It is possible to see that a bigger kernel cannot detect as much detail as a smaller 3x3 kernel. But what if we use an even bigger 5x5 kernel?

# Convolution filter
filter_a = np.array([
    [1, 1, 1, 1, 1],
    [1, 1, 1, 1, 1],
    [1, 1, 1, 1, 1],
    [1, 1, 1, 1, 1],
    [1, 1, 1, 1, 1]
])

# Initialize the result matrix
result = np.zeros((matrix_a.shape[0] - filter_a.shape[0] + 1, matrix_a.shape[1] - filter_a.shape[1] + 1))

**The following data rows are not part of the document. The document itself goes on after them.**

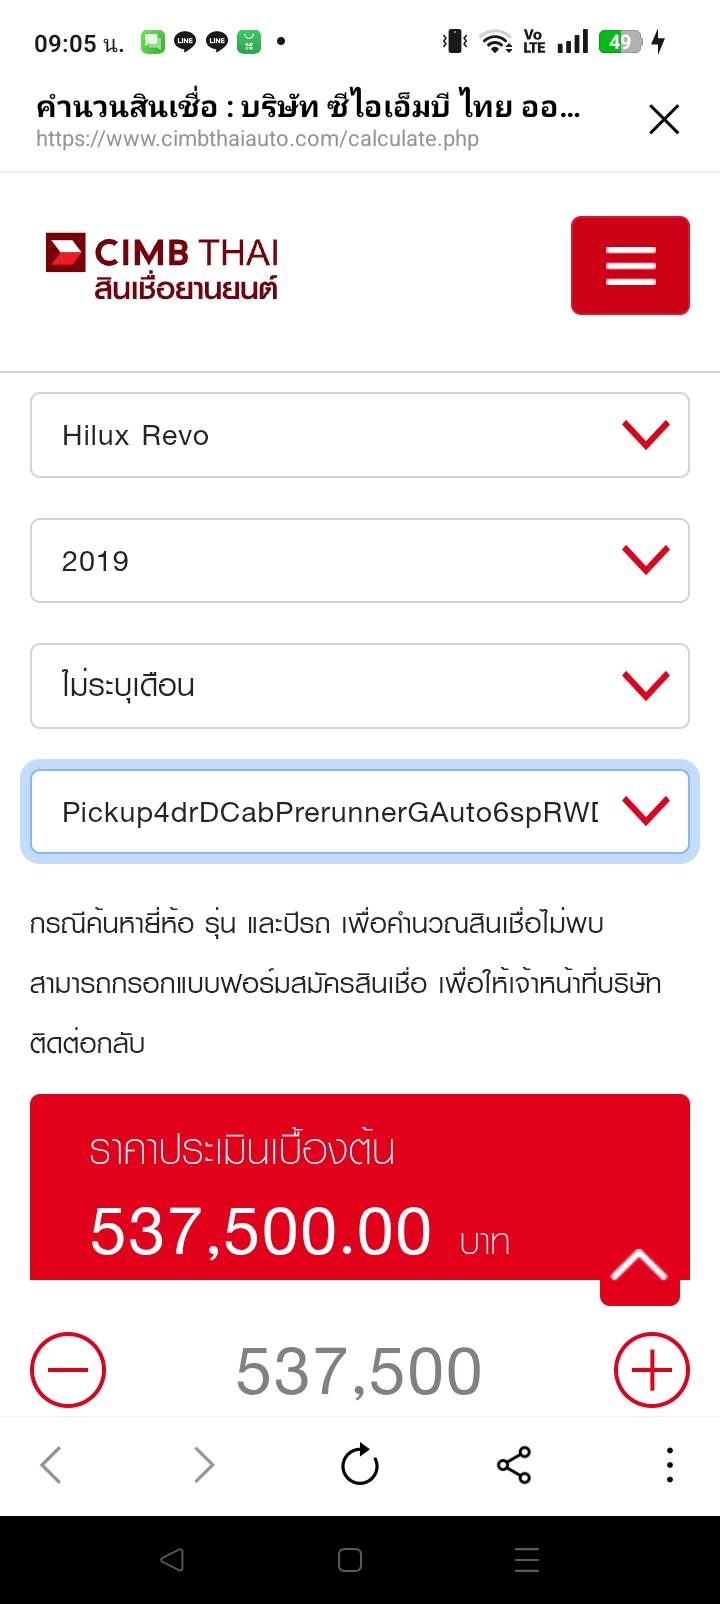Open the 2019 year dropdown

(x=360, y=561)
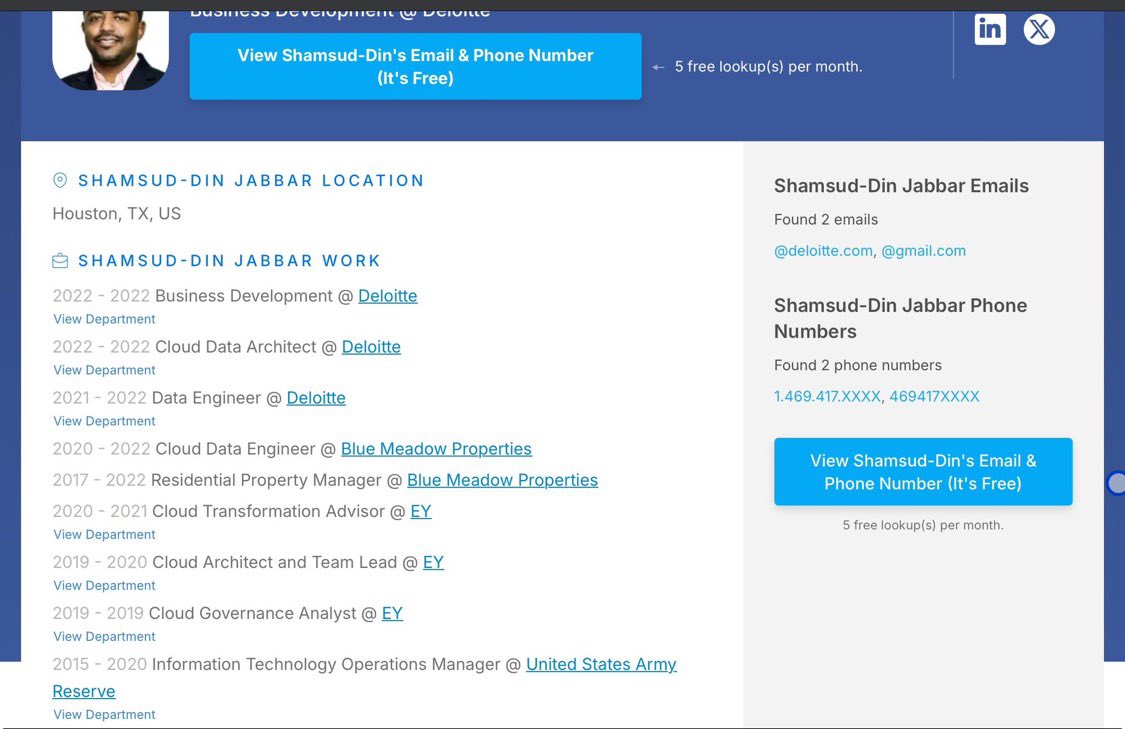
Task: Open Deloitte link in Business Development row
Action: tap(387, 296)
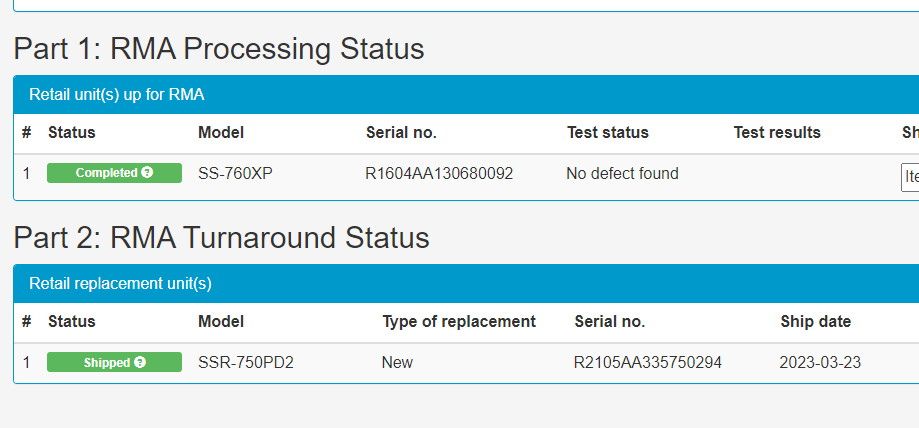Click the help icon on Shipped badge
919x428 pixels.
click(x=139, y=362)
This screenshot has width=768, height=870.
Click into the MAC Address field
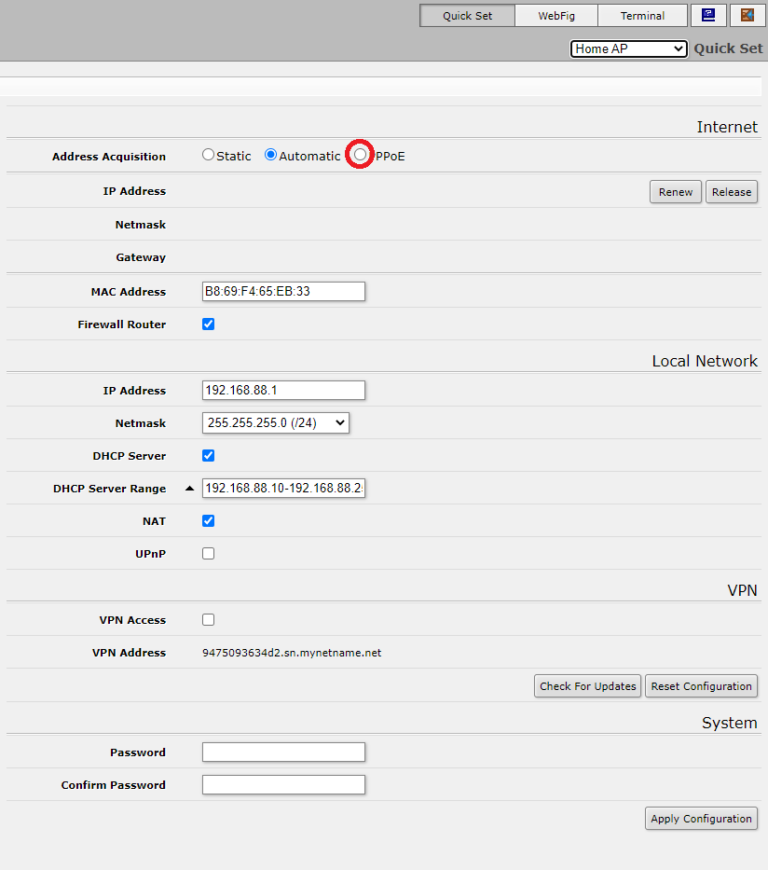(x=283, y=291)
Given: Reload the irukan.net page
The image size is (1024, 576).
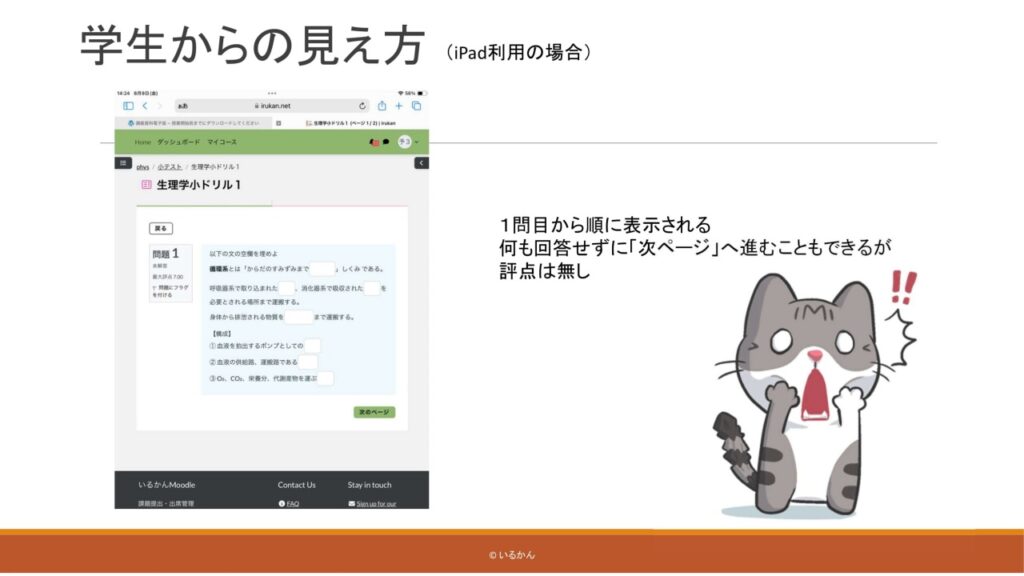Looking at the screenshot, I should 363,105.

for i in range(matrix_a.shape[0] - filter_a.shape[0] + 1):
    for j in range(matrix_a.shape[1] - filter_a.shape[1] + 1):
        result[i, j] = np.sum(matrix_a[i:i+filter_a.shape[0], j:j+filter_a.shape[1]] * filter_a)

# Print the result
print(result)

# Display the original 'a' and the result
plt.subplot(1, 2, 1)
plt.imshow(matrix_a, cmap='gray')
plt.title('Original "a"')

plt.subplot(1, 2, 2)
plt.imshow(result, cmap='gray')
plt.title('Convolution Result')

plt.show()

We can see that the level of detail keeps degrading as we use a bigger kernel. Remember that smaller kernels can detect more detail, while bigger kernels are more advantageous to capture features that are present in every part of the image. We can also increase the stride length if we use a bigger kernel:

# Perform convolution with stride of 2
# Initialize the result matrix
result = np.zeros((matrix_a.shape[0] - filter_a.shape[0] + 1, matrix_a.shape[1] - filter_a.shape[1] + 1))

stride_length = 2
result = np.zeros((1 + (matrix_a.shape[0] - filter_a.shape[0]) // stride_length,
                   1 + (matrix_a.shape[1] - filter_a.shape[1]) // stride_length))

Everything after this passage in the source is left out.